The Machine Learning Pipeline on AWS Quiz Questions and Answers

A company wants to boost its sales through a Machine Learning-driven solution. For this reason, the company has contracted a Machine Learning Specialist to create a recommendation system that will predict products a customer is likely to buy based on his similarity to other customers’ product preferences. What action should be taken by the ML Specialist?

Answer :
  • Use Apache Spark on Amazon EMR to create a collaborative filtering recommendation engine.

A Machine Learning Specialist has collected a large training dataset of different cat breeds. The Specialist intends to use this for building a neural network model that can identify the breed of a given cat image. The Specialist wants to take advantage of a pre-trained model for his project through transfer learning. How should the Specialist re-train the network with his training data?

Answer :
  • Initialize the network with pre-trained weights in all layers except for the output layer. Initialize the output layer with random weights.

A Machine Learning Specialist is proposing a model that detects fraudulent transactions. However, the training data’s information is not adequate because the company only has a low number of recorded fraudulent activities. Which is the most effective approach to generate fraud cases?

══════════

◆ **INSTRUCTION**:
According to the quiz text, why is the training data for the fraudulent-transaction model not adequate? Explain in one to three sentences.

◆ **DATASET ENTRIES**:
══════════

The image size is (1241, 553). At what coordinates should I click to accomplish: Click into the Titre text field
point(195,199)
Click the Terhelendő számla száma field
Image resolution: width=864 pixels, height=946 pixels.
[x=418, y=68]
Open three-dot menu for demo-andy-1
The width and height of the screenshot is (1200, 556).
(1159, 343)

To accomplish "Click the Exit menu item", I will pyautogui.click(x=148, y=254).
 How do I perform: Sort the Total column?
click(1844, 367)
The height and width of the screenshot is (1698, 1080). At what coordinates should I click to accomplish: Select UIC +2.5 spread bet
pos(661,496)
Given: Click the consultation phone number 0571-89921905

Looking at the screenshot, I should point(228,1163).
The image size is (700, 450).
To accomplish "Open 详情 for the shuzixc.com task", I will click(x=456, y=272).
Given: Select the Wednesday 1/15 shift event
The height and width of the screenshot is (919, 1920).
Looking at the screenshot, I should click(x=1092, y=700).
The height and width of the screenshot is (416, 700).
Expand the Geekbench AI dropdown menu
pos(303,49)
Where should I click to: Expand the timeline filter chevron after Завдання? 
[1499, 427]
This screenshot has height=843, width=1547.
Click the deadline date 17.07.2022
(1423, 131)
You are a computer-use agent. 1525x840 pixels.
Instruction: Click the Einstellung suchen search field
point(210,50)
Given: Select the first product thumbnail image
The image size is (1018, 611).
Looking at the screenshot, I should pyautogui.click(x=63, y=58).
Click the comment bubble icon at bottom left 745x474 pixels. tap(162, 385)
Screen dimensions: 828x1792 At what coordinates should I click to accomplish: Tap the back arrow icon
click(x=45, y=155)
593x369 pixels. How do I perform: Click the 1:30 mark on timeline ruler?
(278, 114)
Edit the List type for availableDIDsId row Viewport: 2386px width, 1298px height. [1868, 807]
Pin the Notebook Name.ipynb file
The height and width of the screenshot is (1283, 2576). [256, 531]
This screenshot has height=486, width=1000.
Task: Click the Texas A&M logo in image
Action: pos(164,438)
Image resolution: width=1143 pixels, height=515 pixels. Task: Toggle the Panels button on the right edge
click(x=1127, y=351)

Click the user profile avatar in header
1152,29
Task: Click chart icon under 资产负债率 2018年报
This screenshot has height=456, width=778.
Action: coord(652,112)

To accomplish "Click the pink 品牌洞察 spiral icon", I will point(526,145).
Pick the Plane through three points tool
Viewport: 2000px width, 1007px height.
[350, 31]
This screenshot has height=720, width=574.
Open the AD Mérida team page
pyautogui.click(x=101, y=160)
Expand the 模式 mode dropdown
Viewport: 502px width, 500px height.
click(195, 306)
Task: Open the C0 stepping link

══════════

◆ **ANSWER TO THE EXERCISE**:
The training data is not adequate because the company has only a low number of recorded fraudulent activities.